___ RECORDS FOR THE EXERCISE

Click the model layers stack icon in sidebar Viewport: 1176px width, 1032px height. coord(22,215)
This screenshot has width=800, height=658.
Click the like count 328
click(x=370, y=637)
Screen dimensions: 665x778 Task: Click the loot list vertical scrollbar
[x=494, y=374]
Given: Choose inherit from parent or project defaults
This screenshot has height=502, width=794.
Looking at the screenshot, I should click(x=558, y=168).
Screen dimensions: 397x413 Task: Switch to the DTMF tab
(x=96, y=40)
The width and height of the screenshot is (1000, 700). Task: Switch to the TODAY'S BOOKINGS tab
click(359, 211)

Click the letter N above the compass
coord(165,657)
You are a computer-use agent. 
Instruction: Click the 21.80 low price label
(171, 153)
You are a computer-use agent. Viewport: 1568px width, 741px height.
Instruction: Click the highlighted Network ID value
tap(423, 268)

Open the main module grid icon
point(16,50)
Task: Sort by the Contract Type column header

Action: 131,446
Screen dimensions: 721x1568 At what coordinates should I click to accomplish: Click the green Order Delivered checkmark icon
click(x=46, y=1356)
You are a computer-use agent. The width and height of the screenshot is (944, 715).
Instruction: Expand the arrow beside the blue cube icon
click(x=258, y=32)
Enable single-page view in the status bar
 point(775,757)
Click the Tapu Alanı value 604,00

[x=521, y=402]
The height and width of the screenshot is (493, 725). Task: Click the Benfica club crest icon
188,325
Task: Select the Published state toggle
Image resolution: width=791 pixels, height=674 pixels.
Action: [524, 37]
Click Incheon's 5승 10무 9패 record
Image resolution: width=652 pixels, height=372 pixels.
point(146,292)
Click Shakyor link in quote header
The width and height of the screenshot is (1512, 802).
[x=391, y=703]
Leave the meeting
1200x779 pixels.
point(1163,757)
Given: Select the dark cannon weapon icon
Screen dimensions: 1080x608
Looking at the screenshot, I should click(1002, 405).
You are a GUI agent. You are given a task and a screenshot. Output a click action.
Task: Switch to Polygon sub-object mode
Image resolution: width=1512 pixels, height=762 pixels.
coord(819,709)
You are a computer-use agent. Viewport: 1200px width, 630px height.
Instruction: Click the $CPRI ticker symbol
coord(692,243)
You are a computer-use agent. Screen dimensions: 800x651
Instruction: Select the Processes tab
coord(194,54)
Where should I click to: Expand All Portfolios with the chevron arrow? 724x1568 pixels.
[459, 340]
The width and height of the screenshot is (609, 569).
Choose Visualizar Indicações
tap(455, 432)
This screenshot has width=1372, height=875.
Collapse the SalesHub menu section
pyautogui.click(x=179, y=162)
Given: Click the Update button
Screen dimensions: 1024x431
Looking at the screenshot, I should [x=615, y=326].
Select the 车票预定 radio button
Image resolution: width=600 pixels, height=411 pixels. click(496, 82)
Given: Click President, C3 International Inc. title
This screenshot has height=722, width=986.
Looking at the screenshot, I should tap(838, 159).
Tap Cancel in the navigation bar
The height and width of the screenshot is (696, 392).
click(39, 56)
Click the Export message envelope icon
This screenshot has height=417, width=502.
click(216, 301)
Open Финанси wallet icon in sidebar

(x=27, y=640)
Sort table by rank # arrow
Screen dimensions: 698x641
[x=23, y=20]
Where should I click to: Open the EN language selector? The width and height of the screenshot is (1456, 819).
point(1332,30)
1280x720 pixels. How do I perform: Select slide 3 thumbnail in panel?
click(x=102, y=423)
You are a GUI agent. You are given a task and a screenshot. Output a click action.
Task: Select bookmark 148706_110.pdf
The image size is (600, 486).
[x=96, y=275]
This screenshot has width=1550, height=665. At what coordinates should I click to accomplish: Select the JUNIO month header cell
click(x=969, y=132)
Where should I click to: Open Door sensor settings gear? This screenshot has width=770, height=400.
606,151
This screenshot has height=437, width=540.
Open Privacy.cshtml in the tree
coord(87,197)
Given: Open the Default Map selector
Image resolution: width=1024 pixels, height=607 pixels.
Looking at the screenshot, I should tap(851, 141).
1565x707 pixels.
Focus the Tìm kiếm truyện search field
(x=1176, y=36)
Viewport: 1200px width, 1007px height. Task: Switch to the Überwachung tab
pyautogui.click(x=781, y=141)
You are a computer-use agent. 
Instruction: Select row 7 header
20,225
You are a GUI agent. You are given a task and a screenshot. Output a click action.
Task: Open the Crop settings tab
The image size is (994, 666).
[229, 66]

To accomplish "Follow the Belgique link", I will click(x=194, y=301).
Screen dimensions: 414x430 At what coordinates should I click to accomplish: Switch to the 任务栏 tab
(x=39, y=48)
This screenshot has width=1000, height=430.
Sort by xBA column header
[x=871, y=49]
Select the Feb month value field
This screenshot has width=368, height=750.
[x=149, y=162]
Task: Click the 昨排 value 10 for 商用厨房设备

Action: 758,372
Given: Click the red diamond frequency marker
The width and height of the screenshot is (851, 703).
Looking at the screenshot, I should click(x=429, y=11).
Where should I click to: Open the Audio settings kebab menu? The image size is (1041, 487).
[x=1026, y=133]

______

→ WHAT YOU SHOULD DO:
From the entries, copy every line in which the string "link" can be found.

→ RESPONSE AREA:
Click Shakyor link in quote header
To accomplish "Follow the Belgique link", I will click(x=194, y=301).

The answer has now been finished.